Why is there a need to unify Quantum mechanics and General Relativity and what is meant by such a unification?

One could have asked a similar question of Maxwell: was there a need to unify electricity and magnetism? The need was intellectual, to get a mathematical model that described existing observations of electric and magnetic effects and be predictive of new situations/systems. And look where satisfying this need got us.

Physicists, who appeared as a different discipline from mathematics and philosophy from the appearance of Newton on the scene, have been actively pursuing theoretical models of unification.

Physics has developed different mathematical models for different ranges of the variables of space and time. These different models meld and emerge at the boundaries where both frameworks apply: classical mechanics emerges from quantum mechanics. Classical electromagnetism emerges from quantum electrodynamics. This happens seamlessly.

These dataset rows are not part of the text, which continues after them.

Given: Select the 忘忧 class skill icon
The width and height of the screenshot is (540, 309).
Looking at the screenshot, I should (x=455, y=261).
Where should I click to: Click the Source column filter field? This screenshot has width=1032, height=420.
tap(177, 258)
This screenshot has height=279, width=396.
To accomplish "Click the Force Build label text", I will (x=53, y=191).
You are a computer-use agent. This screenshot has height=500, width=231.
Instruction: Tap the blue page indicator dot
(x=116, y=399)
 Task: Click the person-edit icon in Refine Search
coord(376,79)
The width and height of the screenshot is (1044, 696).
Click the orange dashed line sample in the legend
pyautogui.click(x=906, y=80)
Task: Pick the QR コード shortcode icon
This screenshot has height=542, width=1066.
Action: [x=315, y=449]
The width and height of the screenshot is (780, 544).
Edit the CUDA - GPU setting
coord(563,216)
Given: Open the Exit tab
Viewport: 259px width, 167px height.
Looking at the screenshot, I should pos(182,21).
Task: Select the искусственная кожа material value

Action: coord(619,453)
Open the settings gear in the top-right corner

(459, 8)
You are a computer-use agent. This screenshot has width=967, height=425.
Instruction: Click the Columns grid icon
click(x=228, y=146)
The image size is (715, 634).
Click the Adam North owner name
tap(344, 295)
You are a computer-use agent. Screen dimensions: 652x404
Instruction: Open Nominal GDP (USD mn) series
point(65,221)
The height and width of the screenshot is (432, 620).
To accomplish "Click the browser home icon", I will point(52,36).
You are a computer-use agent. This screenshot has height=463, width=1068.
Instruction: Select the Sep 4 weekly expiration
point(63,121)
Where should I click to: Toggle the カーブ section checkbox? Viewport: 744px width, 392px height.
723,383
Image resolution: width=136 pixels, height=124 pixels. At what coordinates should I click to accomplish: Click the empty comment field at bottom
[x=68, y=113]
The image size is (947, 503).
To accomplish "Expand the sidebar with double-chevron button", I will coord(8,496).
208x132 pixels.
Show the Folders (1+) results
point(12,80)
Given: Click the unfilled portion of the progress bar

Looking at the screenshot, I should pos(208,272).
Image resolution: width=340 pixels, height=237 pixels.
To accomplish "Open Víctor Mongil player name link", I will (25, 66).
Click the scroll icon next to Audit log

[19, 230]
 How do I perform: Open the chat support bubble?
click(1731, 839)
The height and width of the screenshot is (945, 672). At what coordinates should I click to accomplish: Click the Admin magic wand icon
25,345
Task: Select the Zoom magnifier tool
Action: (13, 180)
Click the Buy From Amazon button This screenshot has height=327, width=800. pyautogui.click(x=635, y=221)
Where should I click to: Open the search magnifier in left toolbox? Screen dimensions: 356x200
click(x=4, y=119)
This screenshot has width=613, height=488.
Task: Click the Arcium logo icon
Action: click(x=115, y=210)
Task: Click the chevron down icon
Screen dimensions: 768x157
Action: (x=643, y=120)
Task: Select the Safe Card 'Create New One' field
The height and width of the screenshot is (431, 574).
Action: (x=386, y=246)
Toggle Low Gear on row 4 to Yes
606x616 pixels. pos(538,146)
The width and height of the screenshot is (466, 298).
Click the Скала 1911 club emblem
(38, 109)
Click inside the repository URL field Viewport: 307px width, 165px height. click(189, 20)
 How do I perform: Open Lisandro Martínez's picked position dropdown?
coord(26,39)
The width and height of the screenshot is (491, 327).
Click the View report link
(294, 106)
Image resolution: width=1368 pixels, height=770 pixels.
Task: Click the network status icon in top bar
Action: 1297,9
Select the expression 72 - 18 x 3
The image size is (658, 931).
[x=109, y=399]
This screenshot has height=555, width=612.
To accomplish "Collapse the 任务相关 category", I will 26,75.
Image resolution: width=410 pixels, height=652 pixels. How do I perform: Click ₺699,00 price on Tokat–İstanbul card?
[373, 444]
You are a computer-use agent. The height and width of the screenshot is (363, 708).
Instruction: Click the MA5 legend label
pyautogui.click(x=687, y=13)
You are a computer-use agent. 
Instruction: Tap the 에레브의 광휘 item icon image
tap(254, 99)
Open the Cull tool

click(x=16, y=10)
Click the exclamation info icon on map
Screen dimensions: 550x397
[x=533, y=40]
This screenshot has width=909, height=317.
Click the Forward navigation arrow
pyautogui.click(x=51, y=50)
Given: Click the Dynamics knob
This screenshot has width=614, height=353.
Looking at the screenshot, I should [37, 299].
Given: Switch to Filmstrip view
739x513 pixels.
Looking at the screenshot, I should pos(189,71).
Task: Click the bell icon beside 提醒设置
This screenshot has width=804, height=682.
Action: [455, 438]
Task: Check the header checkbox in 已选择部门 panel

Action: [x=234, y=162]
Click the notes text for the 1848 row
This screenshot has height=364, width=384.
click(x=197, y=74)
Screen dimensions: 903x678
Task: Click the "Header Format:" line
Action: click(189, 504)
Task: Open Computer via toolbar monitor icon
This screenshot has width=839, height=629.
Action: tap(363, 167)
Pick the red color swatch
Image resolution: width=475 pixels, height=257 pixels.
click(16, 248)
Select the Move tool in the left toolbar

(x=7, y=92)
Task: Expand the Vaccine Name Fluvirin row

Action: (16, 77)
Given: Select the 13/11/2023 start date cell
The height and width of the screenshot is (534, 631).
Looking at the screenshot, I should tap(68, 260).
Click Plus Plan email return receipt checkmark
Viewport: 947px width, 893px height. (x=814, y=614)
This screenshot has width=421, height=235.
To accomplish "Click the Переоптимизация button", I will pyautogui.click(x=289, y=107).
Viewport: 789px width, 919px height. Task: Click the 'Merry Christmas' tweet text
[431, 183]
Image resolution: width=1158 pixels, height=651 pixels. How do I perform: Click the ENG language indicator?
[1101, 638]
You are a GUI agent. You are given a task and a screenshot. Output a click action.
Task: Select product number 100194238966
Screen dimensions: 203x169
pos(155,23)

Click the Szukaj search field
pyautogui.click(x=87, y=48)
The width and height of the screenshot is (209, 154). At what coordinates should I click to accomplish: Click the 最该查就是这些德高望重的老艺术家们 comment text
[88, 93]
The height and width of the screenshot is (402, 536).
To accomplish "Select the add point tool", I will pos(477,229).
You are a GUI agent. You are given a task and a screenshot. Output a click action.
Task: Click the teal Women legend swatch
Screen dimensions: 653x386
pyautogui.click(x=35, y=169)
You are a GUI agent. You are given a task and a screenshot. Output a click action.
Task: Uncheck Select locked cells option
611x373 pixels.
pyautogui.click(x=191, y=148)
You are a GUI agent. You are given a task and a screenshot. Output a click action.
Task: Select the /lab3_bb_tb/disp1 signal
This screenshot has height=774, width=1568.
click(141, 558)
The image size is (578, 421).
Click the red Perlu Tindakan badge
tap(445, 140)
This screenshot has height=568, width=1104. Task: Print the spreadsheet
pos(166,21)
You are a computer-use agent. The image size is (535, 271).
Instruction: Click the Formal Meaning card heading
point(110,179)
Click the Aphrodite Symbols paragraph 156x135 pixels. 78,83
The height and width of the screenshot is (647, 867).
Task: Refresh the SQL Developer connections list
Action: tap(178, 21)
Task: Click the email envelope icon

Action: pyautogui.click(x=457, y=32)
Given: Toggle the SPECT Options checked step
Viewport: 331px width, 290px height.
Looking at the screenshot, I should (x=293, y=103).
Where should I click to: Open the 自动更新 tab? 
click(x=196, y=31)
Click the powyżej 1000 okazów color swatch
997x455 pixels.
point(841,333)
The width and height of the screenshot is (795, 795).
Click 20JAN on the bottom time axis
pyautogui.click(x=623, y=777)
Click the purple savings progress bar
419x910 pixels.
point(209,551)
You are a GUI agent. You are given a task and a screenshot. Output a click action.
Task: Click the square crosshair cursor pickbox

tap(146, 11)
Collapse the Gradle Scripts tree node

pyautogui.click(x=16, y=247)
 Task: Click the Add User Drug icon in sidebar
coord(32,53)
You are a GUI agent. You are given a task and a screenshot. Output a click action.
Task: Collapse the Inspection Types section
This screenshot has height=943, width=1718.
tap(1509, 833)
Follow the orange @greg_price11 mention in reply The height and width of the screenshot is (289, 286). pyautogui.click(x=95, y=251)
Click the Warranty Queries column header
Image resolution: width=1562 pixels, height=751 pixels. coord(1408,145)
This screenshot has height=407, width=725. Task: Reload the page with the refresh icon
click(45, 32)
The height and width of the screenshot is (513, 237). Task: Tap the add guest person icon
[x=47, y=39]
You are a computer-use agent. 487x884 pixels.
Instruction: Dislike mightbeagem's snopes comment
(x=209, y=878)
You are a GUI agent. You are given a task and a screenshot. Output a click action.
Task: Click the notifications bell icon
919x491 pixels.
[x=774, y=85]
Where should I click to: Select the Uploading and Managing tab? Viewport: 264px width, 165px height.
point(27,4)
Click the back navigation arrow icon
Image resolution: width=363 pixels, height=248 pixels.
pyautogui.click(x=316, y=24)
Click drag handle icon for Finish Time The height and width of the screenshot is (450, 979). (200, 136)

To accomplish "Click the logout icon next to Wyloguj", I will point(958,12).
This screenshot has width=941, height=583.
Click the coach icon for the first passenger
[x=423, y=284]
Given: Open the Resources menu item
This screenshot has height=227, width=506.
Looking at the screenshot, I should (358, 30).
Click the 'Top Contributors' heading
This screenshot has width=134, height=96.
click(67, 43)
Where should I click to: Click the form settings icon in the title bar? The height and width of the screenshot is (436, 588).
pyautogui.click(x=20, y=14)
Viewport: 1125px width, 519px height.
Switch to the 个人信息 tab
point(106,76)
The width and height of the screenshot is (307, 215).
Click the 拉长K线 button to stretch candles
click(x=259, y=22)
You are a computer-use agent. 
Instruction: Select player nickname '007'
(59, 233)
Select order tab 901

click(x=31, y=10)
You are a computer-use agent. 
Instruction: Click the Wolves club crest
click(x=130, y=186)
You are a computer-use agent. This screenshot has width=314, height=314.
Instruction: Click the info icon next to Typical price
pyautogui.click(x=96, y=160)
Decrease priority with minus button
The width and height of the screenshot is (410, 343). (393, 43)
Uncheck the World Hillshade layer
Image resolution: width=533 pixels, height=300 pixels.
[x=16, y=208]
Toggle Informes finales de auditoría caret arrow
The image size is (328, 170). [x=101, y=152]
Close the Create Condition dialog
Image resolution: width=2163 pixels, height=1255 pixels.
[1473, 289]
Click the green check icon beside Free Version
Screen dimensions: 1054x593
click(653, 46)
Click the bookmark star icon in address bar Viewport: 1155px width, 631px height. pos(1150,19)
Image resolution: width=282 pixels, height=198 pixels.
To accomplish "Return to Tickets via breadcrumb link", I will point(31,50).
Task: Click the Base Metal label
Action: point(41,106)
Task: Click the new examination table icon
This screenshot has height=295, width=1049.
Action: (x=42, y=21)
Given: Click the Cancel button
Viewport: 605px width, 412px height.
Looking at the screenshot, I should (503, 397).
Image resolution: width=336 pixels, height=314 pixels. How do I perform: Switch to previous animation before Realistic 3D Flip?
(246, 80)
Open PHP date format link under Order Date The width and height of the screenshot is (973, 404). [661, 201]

General relativity reduces to Newtonian gravitation in flat spaces . Special relativity reduces to classical mechanics for non relativistic phase spaces.

With the establishment of the standard model of particle physics , the path to unifying three of the known fundamental forces through GUT theories is well trodden. It really is impressive how weak and electromagnetic theories have been unified at the quantum level and there is real evidence for the unification of the strong force to the other two.

At present physics assumes that the underlying level of nature is quantum mechanical, and this assumption works. The difficulty arises with General Relativity, which works with the coordinates themselves on which the quantum mechanical effective field theories are built. The need for quantizing gravity rigorously arises when cosmological models are built and the variables are stretched to their limits.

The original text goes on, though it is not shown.